The code of ethics for civil servants in Northern Ireland is under review, the Department of Finance has confirmed, following revelations that officials had not kept records of several high-level meetings.
The department confirmed the review after it emerged during an inquiry into the botched Renewable Heat Incentive scheme that civil servants had chosen not to take minutes of some meetings, out of concern they might be obtained by the press.
David Sterling, the head of the Northern Ireland Civil Service, told the RHI Inquiry last March that senior officials "got into the habit of not recording all meetings on the basis that it is safer sometimes not to have a record that, for example, might be released under Freedom of Information [legislation]”.
Civil servants’ record keeping has come under particular scrutiny during the inquiry, which is examining how the RHI, which began in 2012, racked up a £490m subsidy bill after a lack of cost controls left it open to abuse.
Northern Ireland Audit Office comptroller and auditor general Kieran Donnelly was especially critical during a hearing in October, when he said civil servants needed to go "back to basics" on administrative matters such as records and spending.
He said he was “very annoyed” that notes were not taken in a number of important meetings about RHI. “This is something the civil service was traditionally good at, keeping the public record,” he said.
Although the NICS code of ethics is near-identical to that of the home civil service, they diverge slightly regarding the handling of information.
The Civil Service Code says that officials in Britain must "keep accurate official records and handle information as openly as possible within the legal framework". The equivalent section of the NICS code includes the same phrase, but omits the requirement to “keep accurate official records”.
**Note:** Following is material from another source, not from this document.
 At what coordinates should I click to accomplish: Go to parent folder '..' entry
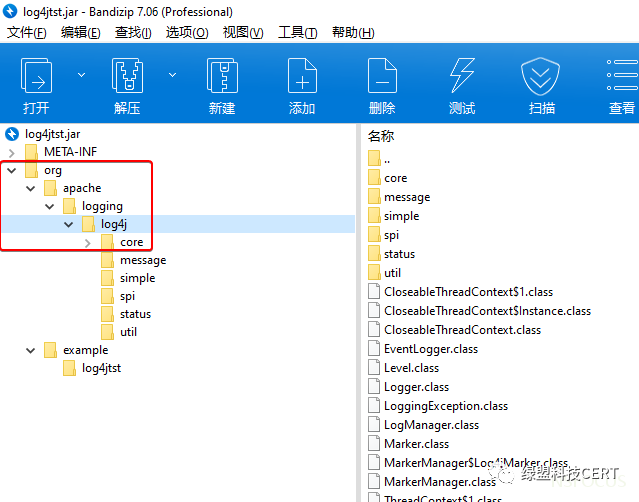point(386,159)
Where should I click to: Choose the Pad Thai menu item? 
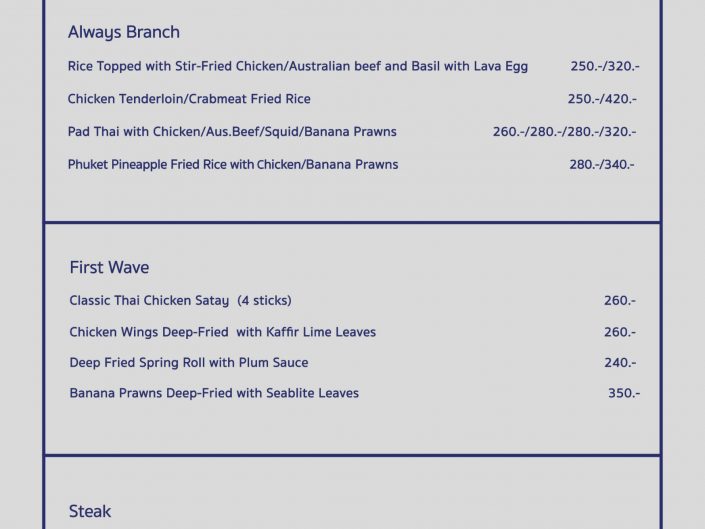[232, 131]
But that is now under review, the Department of Finance has confirmed. In a statement sent to CSW, a spokesperson said: “The code of ethics for the NICS and the home civil service are two different documents for two different civil services. We are currently reviewing the NICS code.”
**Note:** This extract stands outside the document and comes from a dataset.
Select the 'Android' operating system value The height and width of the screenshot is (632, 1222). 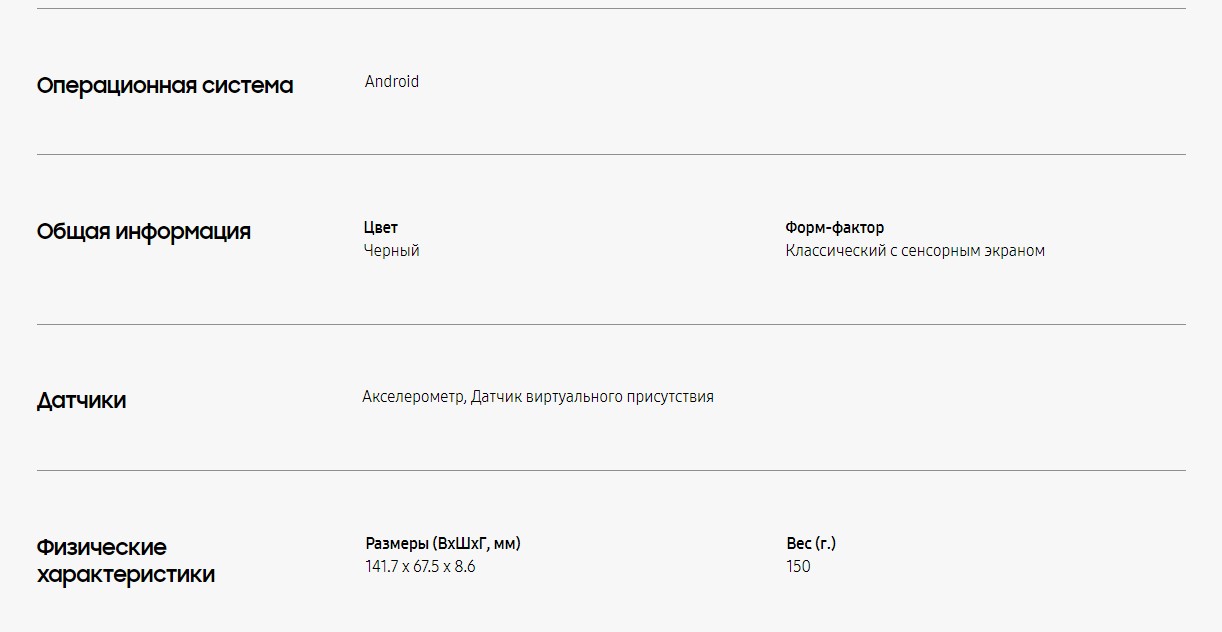(x=392, y=82)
“There is no requirement for ministers to be in place to revise the NICS code. However, officials would consult and engage with a range of stakeholders,” they added.
Legislation awaiting ministerial sign-off has piled up over the last two years, since a power-sharing agreement collapsed in January 2017, leaving no functioning executive in place at Stormont. Data released under the FoI Act last month showed more than 160 such decisions had stalled.
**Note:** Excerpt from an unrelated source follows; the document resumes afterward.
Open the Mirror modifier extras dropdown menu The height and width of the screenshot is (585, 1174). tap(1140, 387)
A bill passed by the Westminster government in November will make it easier for some of these decisions, such as some confirming public appointments, to move forward. However, Sterling told the RHI inquiry is nevertheless imperative the power-sharing agreement is restored as quickly as possible.
“As head of the civil service I have to accept that we cannot afford to put our people at risk of being asked to deliver something for which they are not adequately resourced or equipped,” he said when he appeared before the inquiry in March.
He added that the scandal had undermined public confidence in NICS staff. “We take that very seriously and I think we know that we have a job to do to rebuild confidence in the general public that we’re capable of delivering.”